Dataset for graphs for Vps1 lipid binding (Smaczynska et al 2019)
Datasets usually provide raw data for analysis. This raw data often comes in spreadsheet form, but can be any collection of data, on which analysis can be performed.
Preparation of liposomes. 22 µl of a 25 mg/ml solution of Folch fraction-1 (Sigma) or a purpose made mixture of 65% PC, 15% PE, and either 20% PI(4)P, PI(3)P or PI(4,5)P2 (Avanti Polar Lipids dissolved in chloroform) was prepared, and dried under a nitrogen stream. Liposomes were formed by resuspension of the dried lipids in 200 µl F-buffer (0.2 mM CaCl2, 12 mM Tris/HCl, pH 8.0, 1 mM NaN3, 50 mM KCl, 1 mM MgCl2, 1 mM EGTA) at 60°C for 30 mins with regular agitation.
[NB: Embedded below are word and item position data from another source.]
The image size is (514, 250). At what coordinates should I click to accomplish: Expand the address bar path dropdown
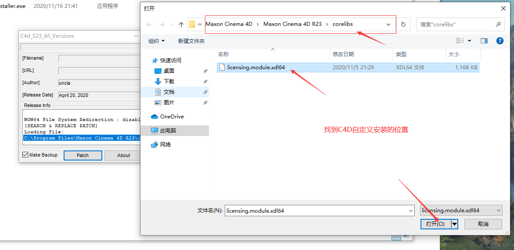[388, 24]
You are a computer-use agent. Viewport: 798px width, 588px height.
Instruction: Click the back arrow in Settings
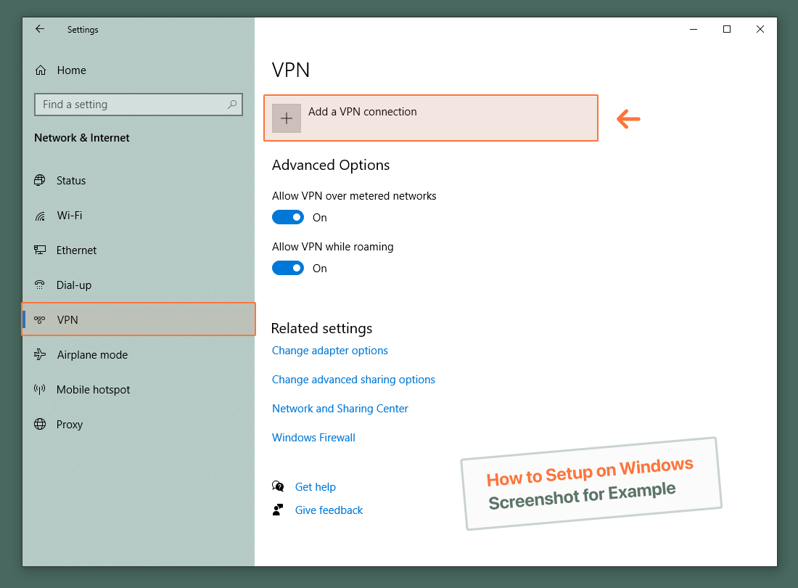[x=40, y=29]
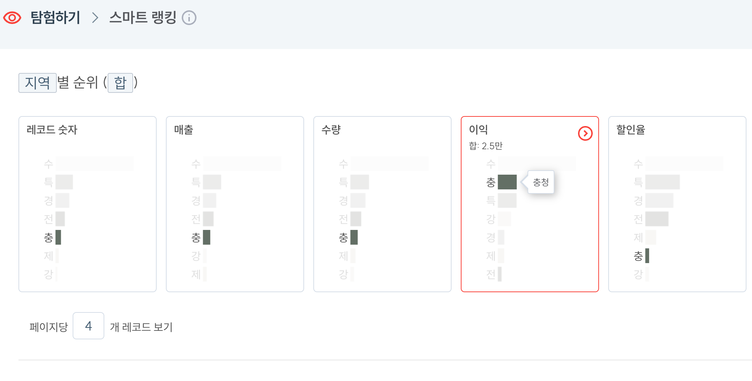Click the 충청 tooltip label
The height and width of the screenshot is (381, 752).
coord(541,182)
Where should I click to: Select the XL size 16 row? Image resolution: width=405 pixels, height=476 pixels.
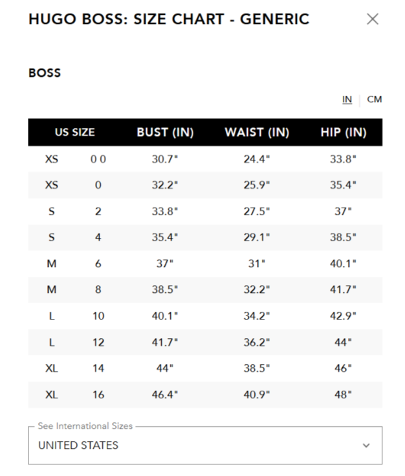[x=204, y=395]
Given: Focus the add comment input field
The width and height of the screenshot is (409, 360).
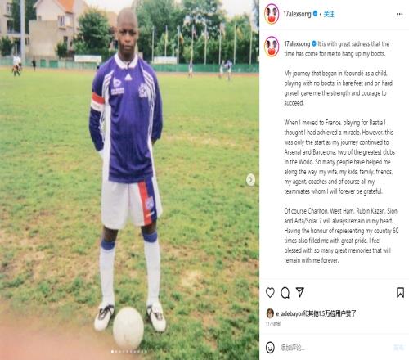Looking at the screenshot, I should (335, 348).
Liposome cosedimentation assays. Purified Vps1 was pre-spun at 350,000g for 15 mins (Beckman Ultra centrifuge, TL100 rotor). Pre-spun protein was immediately added to 0.22 mg/ml liposomes to a concentration of 0.4 µM, in F-buffer, (final volume 50 µl). For full length Vps1 the protein-liposome mixture was immediately re-spun at 110,000g for 15 mins. For Insert B the protein-liposome mixture was incubated for 30 mins at room temperature, before pelleting the liposomes at 280,000g for 15 mins.
After centrifugation supernatants and pellets were separated, and pellets resuspended in 50 µl of F-buffer. Strataclean resin (Stratagene) was then used to concentrate the protein in each sample. 10 µl of Strataclean resin was added to, and briefly mixed with, each sample, before being pelleted by spinning at 8000g in a bench top micro-centrifuge for 2 mins. The supernatant was removed and the pellet resuspended in 10 µl of SDS-PAGE loading buffer. Protein was visualised by SDS-PAGE and Coomassie staining. Data was analysed by densitometry using ImageLab software (BioRad).